In 1976, a minor publishing event occurred when Pan books visionary editor David Larkin released a paperback edition of Kay Nielson's Illustrations for One Thousand and One Nights. For lovers and connoisseurs of the Golden Age of Picture Book Illustration it was a major event. For although some sixty years earlier, Nielson's exquisite illustrations for East of the Sun and West of the Moon had secured him a lasting claim to fame as one of the prime exponents of early twentieth century romantic illustration, his fame was as fleeting as other illustrators of this genre, such as Edmund Dulac.
By the 1930's times were a' changing and with it the sort of work that an artist of Nielson's undoubted genius, but limited repertoire could command. He eventually accepted an offer from the Disney studio (readers of this blog will recall that Walt's European tour which preceded work on Snow White had seen him snaffle up lots of beautifully illustrated books with a specific intent to infuse his story, background and styling departments with artists that were automatically on message with the visions that Disney had surging through his head).
So Nielson with his wife Ulla following on, left his native Denmark and pledged his troth with the Mouse Factory. He proceeded to work his darndest creating some truly inspirational concept drawings for what would turn into The Night on Bare Mountain and Ave Maria sequences of Fantasia. He continued at the studio with a pile of conceptual work for an adaptation of his fellow Dane, Hans Christian Andersen's Little Mermaid.
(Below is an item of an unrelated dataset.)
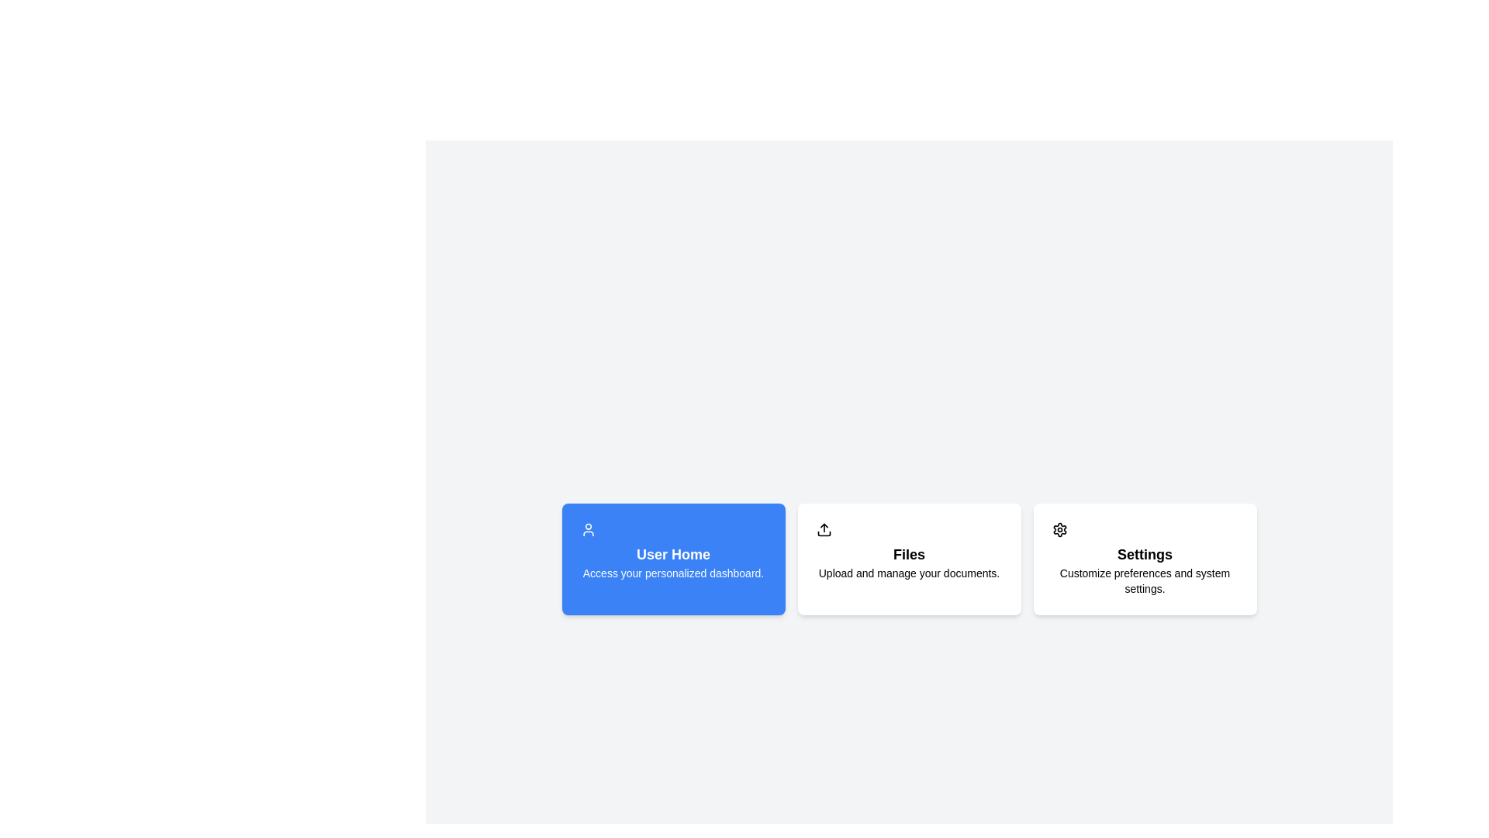  Describe the element at coordinates (1145, 553) in the screenshot. I see `header label text 'Settings' located in the third card, positioned above the description text and aligned to the right of the icon` at that location. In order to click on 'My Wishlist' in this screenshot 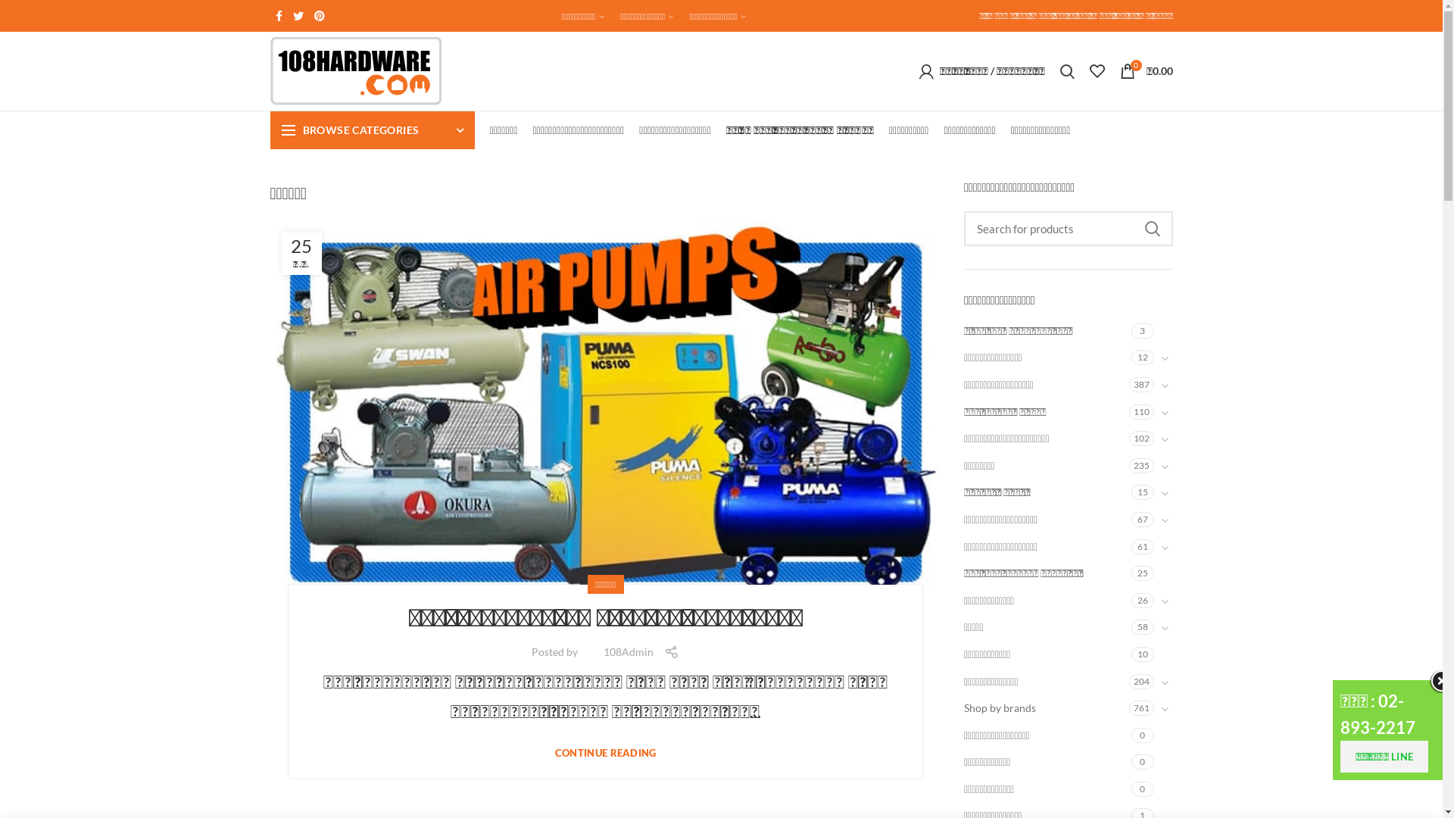, I will do `click(1097, 70)`.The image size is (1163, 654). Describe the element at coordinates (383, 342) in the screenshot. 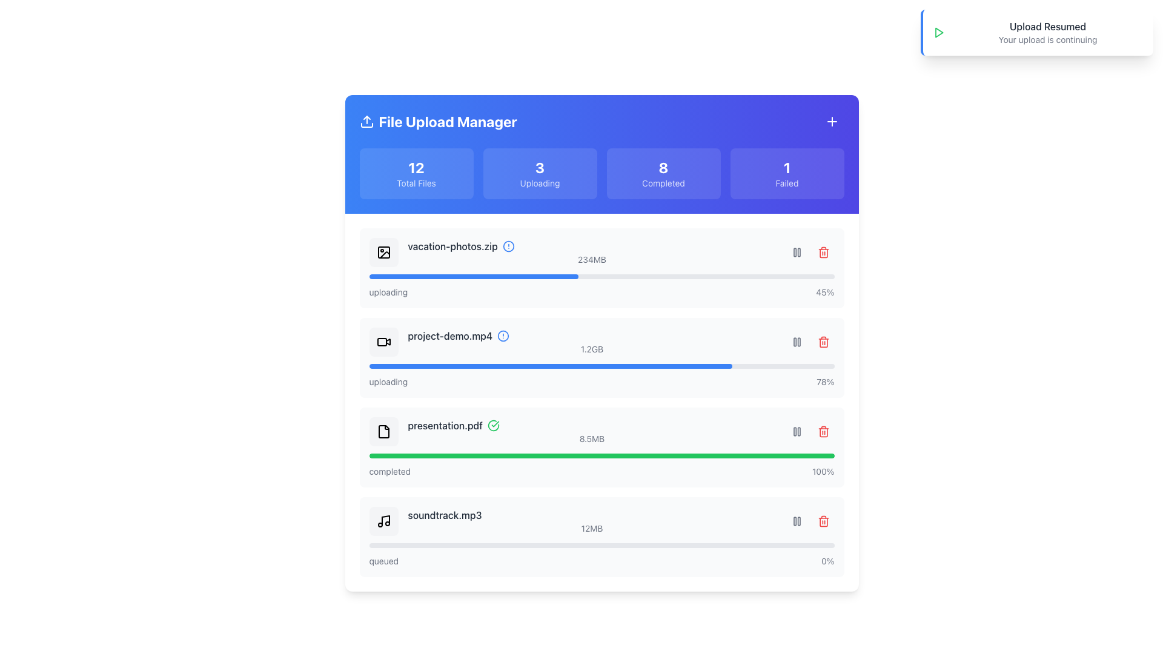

The project was to be eventually shelved until 1989, when work was commenced in earnest on the film that would signify the moment when the Disney studio having reached a point of near collapse following their disastrous attempt to make a feature length film from Lloyd Alexander's The Black Cauldron, re-emerged as the force it once had been in film making.
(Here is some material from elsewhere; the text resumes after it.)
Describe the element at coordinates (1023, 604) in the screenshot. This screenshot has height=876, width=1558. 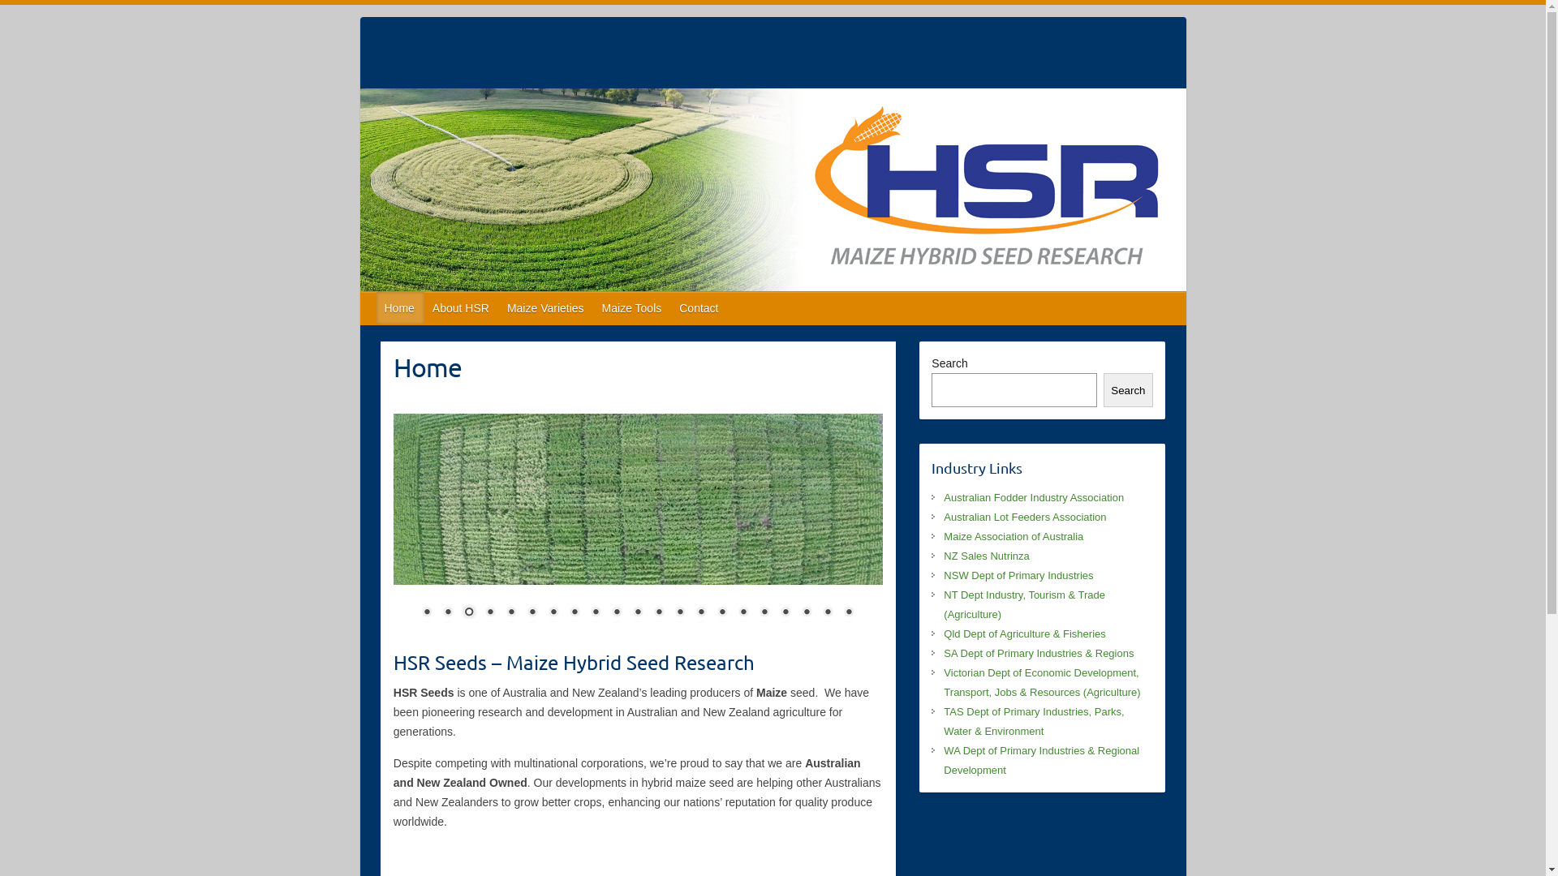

However, I digress, Kay Nielson's tenure at the studio was relatively brief and his remaining years were eked out seeking work which was becoming progressively more elusive. But such was the charm and warmth that he and Ulla exuded and such was the generosity of their near neighbors that somehow or other they struggled through in elegant penury until Kay passed away in 1957 at the age of 71 to be followed by his wife a year later.
Before she passed on Ulla gave their friends and neighbors Hildegard and Frederick Monhoff a box of paintings for a book that was never to be published. Despite approaching museums both in the USA and Denmark the Monhoff's could find no one remotely interested in sharing these artworks with the world.
No one that is until the Monhoff's approached Elizabeth and Betty Ballantine who issued the illustrations in an identical format to their highly successful Frank Frazetta collections and as David Larkin had co-editioned the Frazetta books under the Pan imprint it seemed logical for him to co-host the Nielson paintings.